### Exercise objective
Transcribe the passage of the MLIR forum thread starting at "You are certainly" and ending at "works functionally well!".

### Excerpted text
You are certainly welcome to propose a generic while loop for inclusion to the SCF dialect.

Hi Alex,

Thank you so much for your suggestions in both c++ code and mlir code. It was so so helpful! Based on your c++ code and mlir code, I finished the mlir code which works functionally well!

A small modification is that I change max in to sum in the for loop, then it works well except a little problems in performance. The case is that if Array1={1, 2, 3, 6}; Array2={1,2,3}, i.e. n1=4, n2=3. In this case, we have to iterate 7 times in the following loops, actually there is no value update for Array3 in the last three loops, since we have read all the values in Array1 and Array2. If in c++, we can just use “break;” to stop the for loops before i reached the upper bound n1+n1. Is there any way to “break” the for loop in mlir?

int pos_in_1 = 0;
int pos_in_2 = 0;
for (int i = 0; i < n1+n2; ++i) {
  if (pos_in_1 < n1 && pos_in_2 < n2) {
    if (array1[pos_in_1] < array2[pos_in_2])
      array3[i] = array1[pos_in_1++];
    else if(array1[pos_in_1] > array2[pos_in_2]){
      array3[i] = array2[pos_in_2++];
   } else{ // ==
      array3[i] = array2[pos_in_2++];
      pos_in_1++;
   }
  } else if (pos_in_1 < n1) {
    array3[i] = array1[pos_in_1++];
  } else if (pos_in_2 < n2) {
    array3[i] = array2[pos_in_2++];
  }else {
     break; // HELP: How to do this in MLIR?
  }
}

Thank you so much~

(sorry for the delay).

No, there is no “break” in upstream MLIR. We did not have a use case for it. Just doing nothing in the loop body is safe, although it might be slightly less efficient (I expect later stages of CFG optimization in LLVM to be able to handle that).

Hi Alex,

Thank you for your information! I really appreciate it!

Best,
Ruiqin

### Dataset extract
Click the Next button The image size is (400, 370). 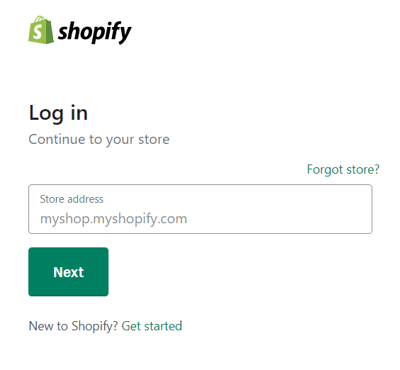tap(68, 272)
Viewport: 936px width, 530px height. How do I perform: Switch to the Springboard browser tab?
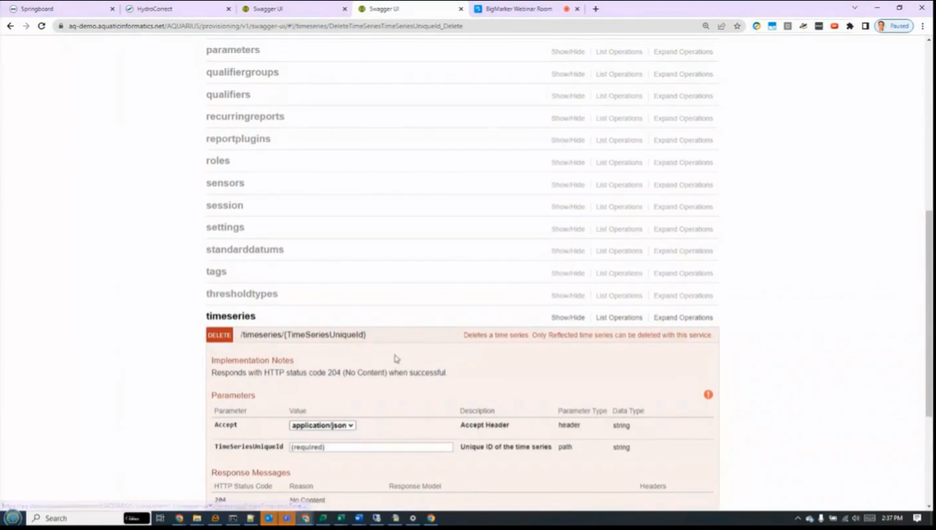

### Completed task
You are certainly welcome to propose a generic while loop for inclusion to the SCF dialect.

Hi Alex,

Thank you so much for your suggestions in both c++ code and mlir code. It was so so helpful! Based on your c++ code and mlir code, I finished the mlir code which works functionally well!